Ok, so i'm probably going to send this thread over the deep end into real nerd/loserdom.
...when you seriously wish you had the money to have someone hand forge a bad a$$ replica of the master sword from the legend of zelda.
(I can admit these things now because I am married, and have no fear of repelling all members of the opposite sex forever with such comments.)


----------



## Matus (Feb 1, 2015)

... you take several hours just to write 1/2 of a knife review :angel2:


----------



## berko (Feb 1, 2015)

> ...when you seriously wish you had the money to have someone hand forge a bad a$$ replica of the master sword from the legend of zelda.



just take this one.


----------



## James (Feb 1, 2015)

TheDispossessed said:


> ...when you seriously wish you had the money to have someone hand forge a bad a$$ replica of the master sword from the legend of zelda.
> (I can admit these things now because I am married, and have no fear of repelling all members of the opposite sex forever with such comments.)


Relevant
[video=youtube;XFKx_lzF6e4]https://www.youtube.com/watch?v=XFKx_lzF6e4[/video]


----------



## Zsumaru (Feb 1, 2015)

When you regularly pause/rewind cooking shows on tv to identify the knife they are using?


----------



## mkriggen (Feb 1, 2015)

Zsumaru said:


> When you regularly pause/rewind cooking shows on tv to identify the knife they are using?



Carter?


----------



## rami_m (Feb 1, 2015)

mkriggen said:


> Carter?



Isn't that's the one with a lefty handle?


----------



## Zsumaru (Feb 2, 2015)

mkriggen said:


> Carter?



Yes, I believe so. Not the hardest one to spot, but it surprised me enough to take a picture of it. I think that says enough. I don't think anyone I know would understand why someone would do this...


----------



## Zsumaru (Feb 2, 2015)

rami_m said:


> Isn't that's the one with a lefty handle?



:scratchhead: I think that's a more advanced level of nutty...:newhere:


----------



## rami_m (Feb 2, 2015)

Zsumaru said:


> :scratchhead: I think that's a more advanced level of nutty...:newhere:



It was really easy.
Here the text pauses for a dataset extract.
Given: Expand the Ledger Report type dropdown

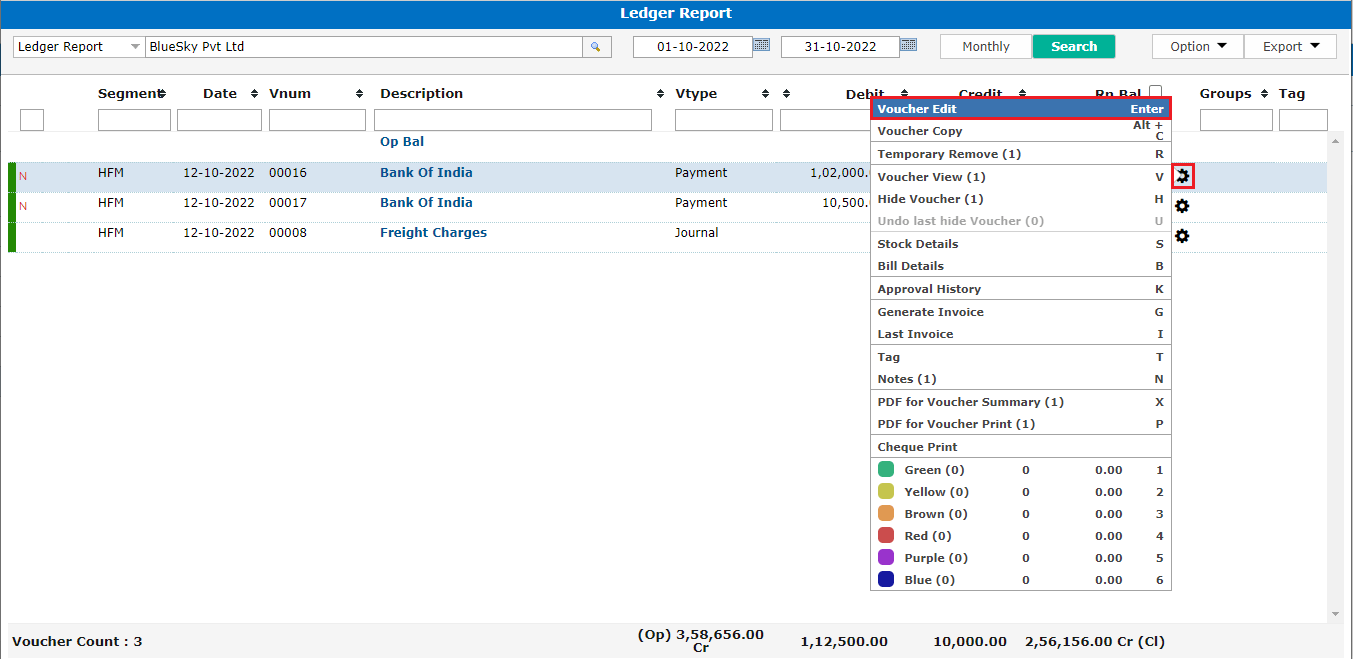Looking at the screenshot, I should coord(135,47).
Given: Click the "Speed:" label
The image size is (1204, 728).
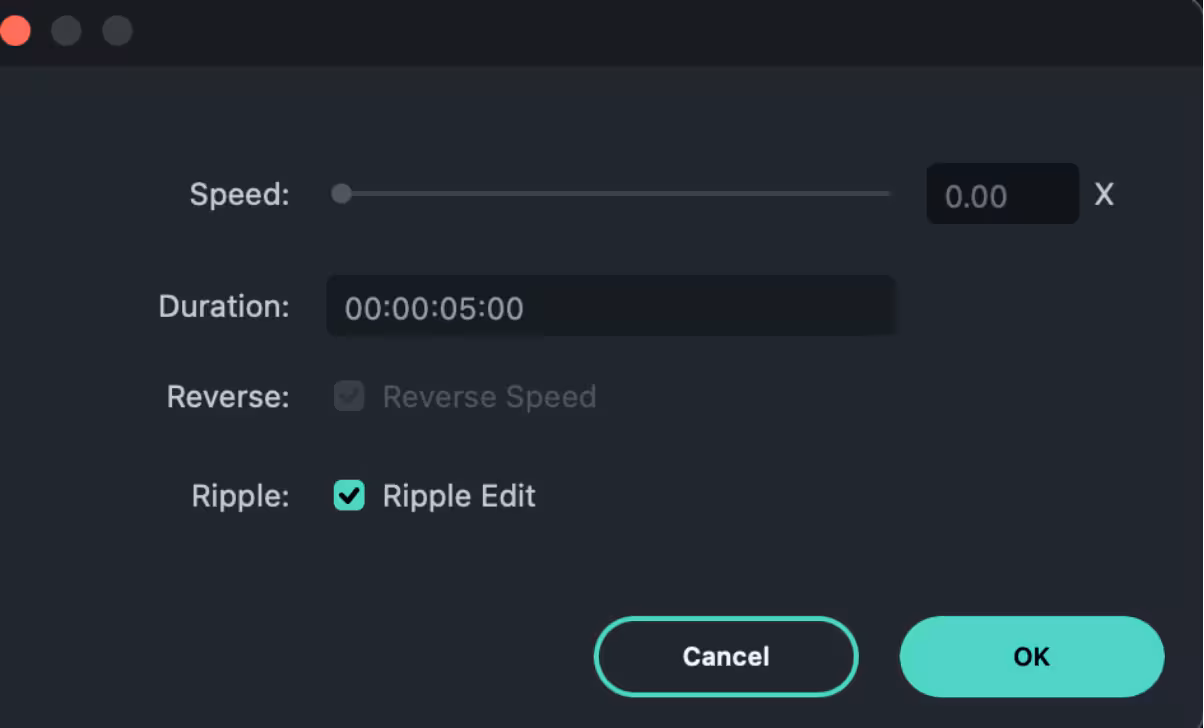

Jamie only has the one carter.


----------



## Geo87 (Feb 2, 2015)

...When you know what knives people other than yourself own...


----------



## CoqaVin (Feb 2, 2015)

haha or you can EASILY identify them, in person like "oh what is that a Masamoto?"


----------



## Zsumaru (Feb 2, 2015)

rami_m said:


> It was really easy. Jamie only has the one carter.



I did not know this. On the shows I've seen, he uses different knives all the time, usually something with a thick choil, apparently useful for bashing stuff...


----------



## toddnmd (Feb 2, 2015)

rami_m said:


> It was really easy. Jamie only has the one carter.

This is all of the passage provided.